Do readers remember the Chinese development next to the National Sports stadium? Visiting dignatories were asked to plant a tree in the adjoining wetland. But last year Environment minister Walter Mzembi said projects such as the Long Chen Plaza took priority over “small animals”. Nothing would be allowed to get in the way of the project, he said.
So much for Mugabe’s tree planting charades.

Unwise

Vice-President Emmerson Mnangagwa labelled Zimasco an appendage of the MDC when addressing party supporters at Mbizo stadium on Monday.

He decried the closure of the iron and steel company, while celebrating that its death was a result of the demise of the opposition MDC. He seems to forget that even the so-called Zanu PF die-hards are as well suffering from the closure of Zimasco which during the period of economic boom employed thousands in Kwekwe and its surroundings.

What’s wiser, to have MDC-aligned companies employing millions or having firms sympathetic to the ruling party closing on a daily basis and throwing hordes of workers onto the streets?

Mnangagwa’s short-sighted focus on political power fails to realise that political clout without economic recovery is doomed.
Is Mnangagwa economically illiterate like Mugabe or not?

Unpopular

The same Mnangagwa lost twice to MDC-T legislator Blessing Chebundo until he relinquished his hope of representing a constituency in Kwekwe to find solace in rural Chirumanzu.

If he were as powerful as he wants us to believe, why wouldn’t he fight tooth and nail to retain his former seat in Kwekwe urban?

Isn’t it that the electorate realised he had nothing to offer except threatening voters, repeatedly telling them he was trained to kill?
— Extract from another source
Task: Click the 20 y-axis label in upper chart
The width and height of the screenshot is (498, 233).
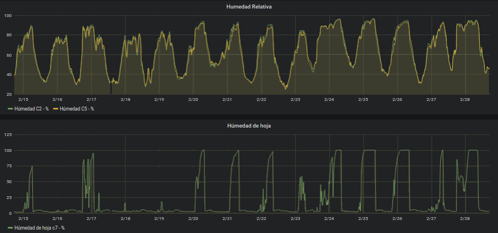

The truth rearing its ugly head in his face is that Kwekwe’s business prospects will remain subdued without Zisco Steel, Zimasco and Sable Chemicals.

That is the news we want to hear from the government — what are they doing to resuscitate the companies to maximise productivity and create jobs for the suffering residents of Kwekwe?

It remains retrogressive to vote Zanu PF and fuel the looting of gold by Zanu PF stalwarts without developing the town and the country at large.

Mnangagwa and his party have nothing to offer, hence they should keep quiet rather than continue to fool the masses.

Mouthful

Mouthful Zanu PF Gokwe-Nembudziya MP Justice Mayor Wadyajena told his supporters on Sunday that they should refuse aid with strings attached to them.

This he said to people who are being devoured by hunger and drought. Why should villagers be intimidated to refuse food aid when they have nothing to eat and when the ruling party is failing to meet the basic needs of its citizens?

Anyway, by the way did Wadyajena finally resolve his messy maintenance row?